Ancestry and home have become constant ruminations, mental themes I frequently touch and sound in my adulthood. I pore over public documents, looking for the birth record that will link me to my undisclosed past. I dream about old houses in France and forests in Germany, wonder if there are distant cousins in Poland who survived the 1940s. I shrug off the vagrant, poor Scotch-Southerners who apparently never got around to joining the butternut army. And all the while, I wish there was a place, a house, that was my family's, had been my family's, for generations. I want a family graveyard, a rose bush my grandmother planted, an archway under which a great-great-grandfather was married. A spot on a wall where my parent's height was marked out as a child.

I was born in New Jersey, but never lived there within waking memory, and shrink from the state's loud, seedy reputation. I was raised in the South, but distinctly made to feel an interloper by the authentic residents, because of my birthplace and "lack" of "Family." (And yes that capital "f" was intentional.) To sum up, I always felt betwixt and between, wholly belonging to neither.

Which is why I love Charlottesville, Virginia. Here is a pleasant mix of restless, adventurous young people from the Deep South looking to escape their ancestors' clutches, and quiet, gentle Yankees looking to escape brash, bright snow. We are the middling ones, downing our Firefly and equally eager for manners and punk shows. I haven't found an ancestral home, but I sure as hell have found a good one.

02 May 2010

Chutes & Ladders



This classic children's board game -- which, admittedly, I was not over-fond of as a child --- serves as a tidy symbol for how the house-buying process has moved in the past two weeks. We climb a few rungs upward and onward, only to slide back down the chute. For example: The closing date was moved up to May 21st, per our Seller's request. But our loan underwriter nixed that idea.

Swoosh we go!

There's a lot of swooshing in home-ownership, come to think of it. There's the small and comical, like my brother-in-law stuffing towels up his chimney to plug a draft, only to have said towels fall into his gas-lit fireplace as it was burning. These are the chutes of our favorite childhood park.

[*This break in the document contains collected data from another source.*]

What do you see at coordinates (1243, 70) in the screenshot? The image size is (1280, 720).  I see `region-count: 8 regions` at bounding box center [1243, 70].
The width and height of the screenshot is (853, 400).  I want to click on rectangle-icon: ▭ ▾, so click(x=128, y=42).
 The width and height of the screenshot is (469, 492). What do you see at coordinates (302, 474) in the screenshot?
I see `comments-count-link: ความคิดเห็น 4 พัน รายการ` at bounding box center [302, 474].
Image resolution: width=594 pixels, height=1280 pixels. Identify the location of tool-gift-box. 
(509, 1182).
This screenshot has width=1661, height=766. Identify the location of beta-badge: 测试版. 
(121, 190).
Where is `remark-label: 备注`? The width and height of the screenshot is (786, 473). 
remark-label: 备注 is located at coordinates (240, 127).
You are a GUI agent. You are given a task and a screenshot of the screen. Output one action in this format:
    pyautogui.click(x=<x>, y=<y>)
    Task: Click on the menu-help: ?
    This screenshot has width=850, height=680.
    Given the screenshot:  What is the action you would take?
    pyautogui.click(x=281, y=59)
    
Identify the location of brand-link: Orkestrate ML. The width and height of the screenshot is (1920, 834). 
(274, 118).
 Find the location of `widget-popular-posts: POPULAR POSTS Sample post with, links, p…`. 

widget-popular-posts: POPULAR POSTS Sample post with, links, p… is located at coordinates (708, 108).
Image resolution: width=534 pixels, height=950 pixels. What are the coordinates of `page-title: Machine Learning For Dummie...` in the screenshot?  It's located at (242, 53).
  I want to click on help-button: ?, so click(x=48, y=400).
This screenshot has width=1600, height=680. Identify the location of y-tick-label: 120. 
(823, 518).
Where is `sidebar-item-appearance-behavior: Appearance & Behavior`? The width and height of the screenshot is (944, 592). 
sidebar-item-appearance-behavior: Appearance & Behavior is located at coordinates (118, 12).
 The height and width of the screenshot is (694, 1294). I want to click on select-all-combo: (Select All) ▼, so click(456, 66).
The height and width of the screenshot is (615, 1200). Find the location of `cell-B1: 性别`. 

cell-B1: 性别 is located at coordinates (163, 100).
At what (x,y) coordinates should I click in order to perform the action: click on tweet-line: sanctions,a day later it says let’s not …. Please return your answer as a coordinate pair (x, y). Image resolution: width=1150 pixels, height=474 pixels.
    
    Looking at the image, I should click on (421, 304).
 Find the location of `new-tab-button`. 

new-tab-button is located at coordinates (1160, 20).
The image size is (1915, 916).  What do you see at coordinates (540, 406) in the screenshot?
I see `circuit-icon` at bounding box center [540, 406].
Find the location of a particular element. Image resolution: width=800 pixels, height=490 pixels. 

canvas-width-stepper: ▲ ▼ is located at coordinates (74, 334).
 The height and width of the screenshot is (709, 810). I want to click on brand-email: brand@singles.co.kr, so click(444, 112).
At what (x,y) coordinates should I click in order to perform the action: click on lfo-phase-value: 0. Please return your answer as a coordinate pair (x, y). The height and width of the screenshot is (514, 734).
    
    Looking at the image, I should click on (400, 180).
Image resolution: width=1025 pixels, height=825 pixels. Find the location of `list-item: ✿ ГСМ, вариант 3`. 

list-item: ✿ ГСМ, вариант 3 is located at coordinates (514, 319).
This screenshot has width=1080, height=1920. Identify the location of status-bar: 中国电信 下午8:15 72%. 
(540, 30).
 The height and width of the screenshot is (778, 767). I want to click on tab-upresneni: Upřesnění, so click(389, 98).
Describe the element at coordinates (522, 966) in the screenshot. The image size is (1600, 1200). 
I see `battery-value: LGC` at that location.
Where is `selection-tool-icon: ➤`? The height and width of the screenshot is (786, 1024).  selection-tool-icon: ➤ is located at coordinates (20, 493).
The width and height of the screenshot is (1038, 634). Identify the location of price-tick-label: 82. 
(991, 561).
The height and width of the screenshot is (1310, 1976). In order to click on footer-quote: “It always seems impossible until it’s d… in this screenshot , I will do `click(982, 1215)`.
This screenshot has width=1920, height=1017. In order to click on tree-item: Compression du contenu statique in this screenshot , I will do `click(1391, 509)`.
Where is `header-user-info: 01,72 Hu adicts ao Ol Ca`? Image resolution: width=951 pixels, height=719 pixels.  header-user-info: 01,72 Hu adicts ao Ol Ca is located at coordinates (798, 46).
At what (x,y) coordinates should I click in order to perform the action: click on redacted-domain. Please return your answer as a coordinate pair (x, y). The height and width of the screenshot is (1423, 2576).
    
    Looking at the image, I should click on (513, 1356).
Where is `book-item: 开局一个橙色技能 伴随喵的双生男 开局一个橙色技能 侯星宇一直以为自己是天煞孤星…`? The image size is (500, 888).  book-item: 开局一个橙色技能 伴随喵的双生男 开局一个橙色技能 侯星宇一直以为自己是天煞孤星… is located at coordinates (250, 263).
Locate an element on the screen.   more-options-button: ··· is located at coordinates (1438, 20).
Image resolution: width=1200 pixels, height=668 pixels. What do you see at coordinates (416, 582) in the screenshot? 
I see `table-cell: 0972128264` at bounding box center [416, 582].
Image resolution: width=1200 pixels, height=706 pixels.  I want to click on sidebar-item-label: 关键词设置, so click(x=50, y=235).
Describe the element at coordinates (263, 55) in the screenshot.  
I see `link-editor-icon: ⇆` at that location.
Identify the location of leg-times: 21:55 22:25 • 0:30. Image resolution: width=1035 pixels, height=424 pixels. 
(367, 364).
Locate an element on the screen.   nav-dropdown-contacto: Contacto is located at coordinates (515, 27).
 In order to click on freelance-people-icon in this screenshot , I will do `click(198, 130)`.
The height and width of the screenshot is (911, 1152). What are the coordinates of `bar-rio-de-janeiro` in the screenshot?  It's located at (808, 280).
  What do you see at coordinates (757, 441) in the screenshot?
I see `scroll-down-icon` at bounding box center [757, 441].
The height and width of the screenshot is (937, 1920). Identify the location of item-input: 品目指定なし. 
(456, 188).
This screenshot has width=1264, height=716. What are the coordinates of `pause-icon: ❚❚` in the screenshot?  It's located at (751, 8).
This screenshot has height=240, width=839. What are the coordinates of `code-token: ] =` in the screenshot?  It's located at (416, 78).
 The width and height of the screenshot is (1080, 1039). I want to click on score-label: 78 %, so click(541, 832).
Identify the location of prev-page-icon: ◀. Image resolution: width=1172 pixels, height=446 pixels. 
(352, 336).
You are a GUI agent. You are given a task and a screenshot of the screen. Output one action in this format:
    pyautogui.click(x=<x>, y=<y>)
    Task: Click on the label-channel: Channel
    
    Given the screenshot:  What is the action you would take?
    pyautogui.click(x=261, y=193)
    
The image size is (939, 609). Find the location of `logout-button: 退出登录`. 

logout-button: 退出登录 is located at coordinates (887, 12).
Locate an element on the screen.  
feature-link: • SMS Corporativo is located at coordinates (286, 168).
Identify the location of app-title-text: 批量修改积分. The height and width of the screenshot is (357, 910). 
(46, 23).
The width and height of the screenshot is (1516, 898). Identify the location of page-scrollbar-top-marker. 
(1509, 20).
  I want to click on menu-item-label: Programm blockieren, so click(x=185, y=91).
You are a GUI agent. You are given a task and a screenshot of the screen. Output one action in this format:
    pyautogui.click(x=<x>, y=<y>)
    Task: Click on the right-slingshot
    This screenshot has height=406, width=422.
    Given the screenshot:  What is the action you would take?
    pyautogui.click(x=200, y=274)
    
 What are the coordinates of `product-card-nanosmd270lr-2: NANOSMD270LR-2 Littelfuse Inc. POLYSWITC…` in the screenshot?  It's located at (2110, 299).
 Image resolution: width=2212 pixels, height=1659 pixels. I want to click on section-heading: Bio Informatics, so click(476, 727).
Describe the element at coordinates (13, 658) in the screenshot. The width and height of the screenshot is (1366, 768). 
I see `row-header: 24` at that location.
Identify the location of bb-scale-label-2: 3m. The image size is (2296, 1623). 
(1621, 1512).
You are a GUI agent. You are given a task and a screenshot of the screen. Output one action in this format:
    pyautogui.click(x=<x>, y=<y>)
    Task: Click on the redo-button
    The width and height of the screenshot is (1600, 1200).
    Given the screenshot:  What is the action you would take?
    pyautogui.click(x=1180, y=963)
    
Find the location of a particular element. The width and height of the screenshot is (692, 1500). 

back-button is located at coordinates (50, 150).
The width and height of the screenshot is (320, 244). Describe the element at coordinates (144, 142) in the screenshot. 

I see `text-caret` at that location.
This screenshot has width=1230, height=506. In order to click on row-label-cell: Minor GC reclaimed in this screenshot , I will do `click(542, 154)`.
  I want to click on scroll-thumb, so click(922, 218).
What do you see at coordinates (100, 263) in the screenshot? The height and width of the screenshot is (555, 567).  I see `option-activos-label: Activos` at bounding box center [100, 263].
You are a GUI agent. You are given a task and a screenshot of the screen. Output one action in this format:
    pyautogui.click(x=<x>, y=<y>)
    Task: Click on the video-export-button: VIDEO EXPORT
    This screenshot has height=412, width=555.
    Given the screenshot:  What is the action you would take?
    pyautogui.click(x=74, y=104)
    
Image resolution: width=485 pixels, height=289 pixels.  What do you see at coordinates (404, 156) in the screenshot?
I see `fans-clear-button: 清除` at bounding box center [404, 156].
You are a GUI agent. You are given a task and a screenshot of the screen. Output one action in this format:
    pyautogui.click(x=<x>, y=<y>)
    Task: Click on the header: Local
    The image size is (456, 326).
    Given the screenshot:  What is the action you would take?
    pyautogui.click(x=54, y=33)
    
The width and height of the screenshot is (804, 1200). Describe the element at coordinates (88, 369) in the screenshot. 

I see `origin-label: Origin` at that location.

But then there are the chutes equivalent to the three-story drop at the water-park, really meant for one's father, but on which one's father coaxes your 90-pound, 14-year-old self to take a chance. *Shudder* Like my friend Erika's basement flooding the week she moves into her new house. Or my friend Mac discovering that his AC ducts are a maze of silver that does not actually push cold air through the house. Or even my grandparents' house losing part of its roof during Hurricane Hugo.

That's like having the d___'ed chute simply collapse mid-ride.

So what are the ladders of home-ownership? All the small, lovely tangibles and intangibles. Like putting a vase of daffodils you picked in some secret field on the mantel. Finding the perfect shade of deep, rich brown for a wall. Looking out a window and loving the view all the better because it is tempered by old, wavering glass. And all these actions are drawn deep and held steadfast through the knowledge that this is your place.

That would be a nice ending for this post, but since I have mentioned Mac, I want to cite something he said a few weeks ago. We were talking house-shop, and Mac said owning a house is the youngest thing he's ever done. I found this idea incredibly charming, and accurate. Buying a house has made me feel woefully young and green, more so than staying out late or going to shows ever has. I suppose because us renounced hipsters are old hands at the latter, but the former is brand, sparkling new.